If the problem with hauntology is its association with a defeated (and defeatist) leftism, the problem with accelerationism now might be that it has no political correlate at all. This might be because “left Landianism” risks being an impossible confection. Landianism staked everything on the obsolescence of human agency: Capital was the only agent worth the name, so any human attempts to intervene in the process of planetary meltdown would necessarily be futile and irrelevant. Since politics was tied up with (human) agency, the ‘political’ itself was defined by forms of prohibition and resistance to Capital’s “horrifying and utter negativity” (it was a case of an insipid, security-orientated anthropomorphic negativity trying to contain the sublime, unqualified, inhuman negativity of Capital). But what would it mean to reconfigure this picture so that human agency played a role? Would this make any sense at all? Alex comes up with a striking image:
- The irresistible inverse image of 9/11 presents itself: Instead of flying the planes into symbols of western capitalism, we plunge the financial-capitalistic contents of the towers into the human world itself, dissolving, sundering, shatteringÂ…
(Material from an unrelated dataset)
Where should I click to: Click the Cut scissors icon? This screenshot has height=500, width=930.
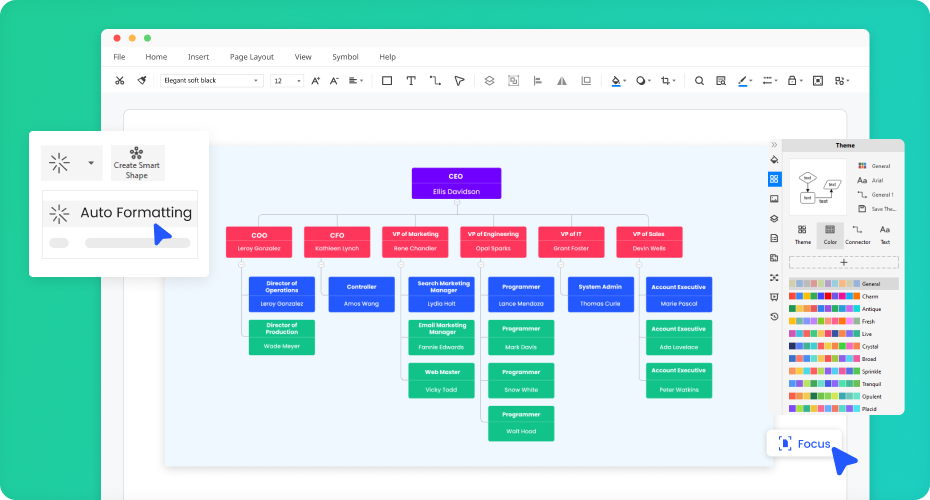(119, 80)
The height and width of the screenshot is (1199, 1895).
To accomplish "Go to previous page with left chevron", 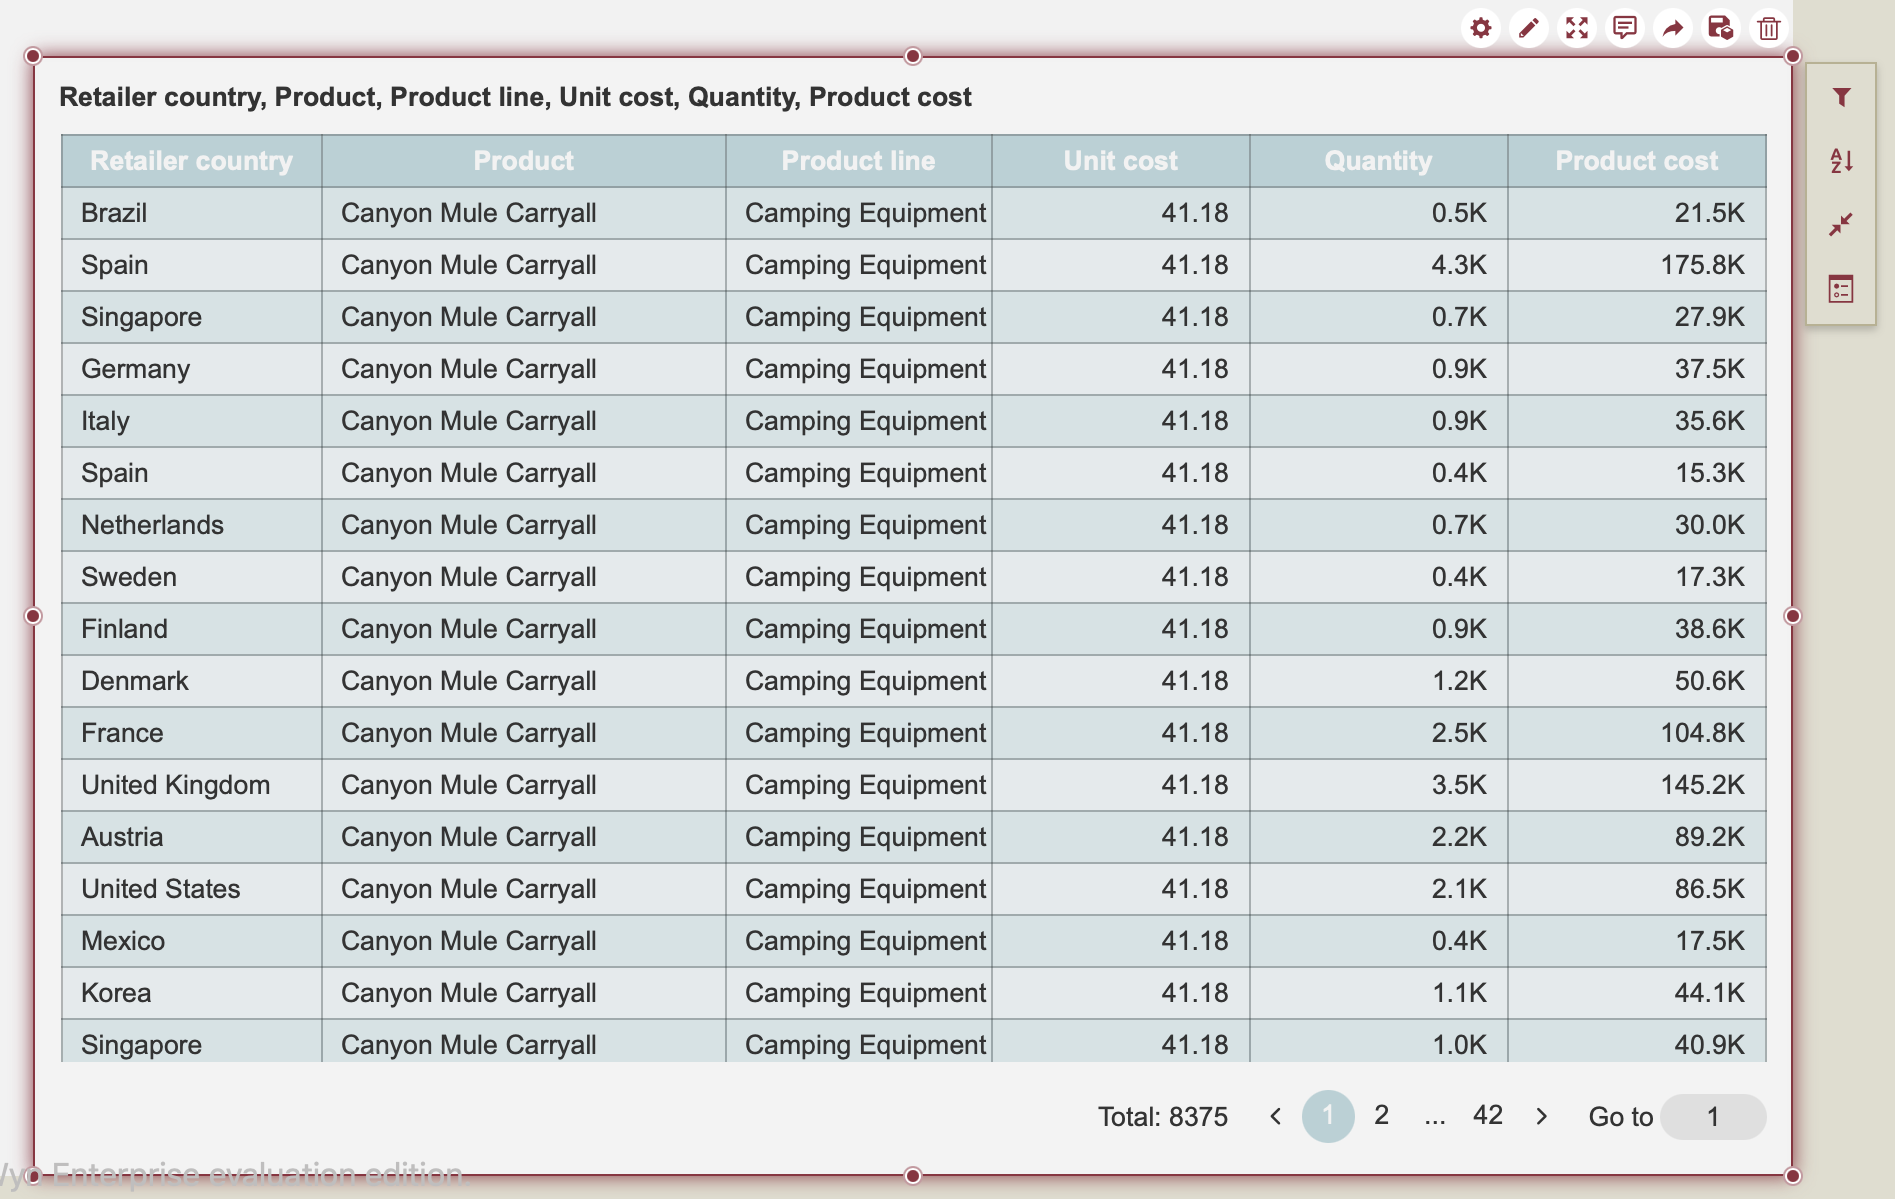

(I can’t help hearing this as a mirror image of Virilo’s recent claim that, rather than capitalism nearing its end, “the end is nearing capitalism”.)
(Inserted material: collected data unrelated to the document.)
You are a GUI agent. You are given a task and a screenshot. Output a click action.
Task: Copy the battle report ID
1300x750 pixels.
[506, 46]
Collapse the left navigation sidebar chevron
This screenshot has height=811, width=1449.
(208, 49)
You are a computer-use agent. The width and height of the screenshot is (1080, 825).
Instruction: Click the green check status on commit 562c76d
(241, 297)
But who is the pilot in this analogy (or anticipative diagram)? The question of what a party of inhuman negativity would look like requires further elaboration, to say the least. (For more on this, see Plamonenology’s very useful post.)
Nick Land needs to be counted as a speculative realist theorist, if only because he provided a version of Deleuze and Guattari evacuated of any “pseudo-biological vitalist ethology” (but also because Metzinger’s account of identity as a systemic illusion generated from cybernetic feedback sounds like a detailed elaboration of concepts sketched in texts such as “Meltdown” and “No Future”). Behind all these discussions, of course, is the issue of speculative realism’s relationship to politics, if any. (See Speculative Heresy’s call for debate on this.) Is there a way of commensurating the necessarily human focus of the political with the nonhuman perspective opened up by SR that will not betray or compromise its fundamental insights?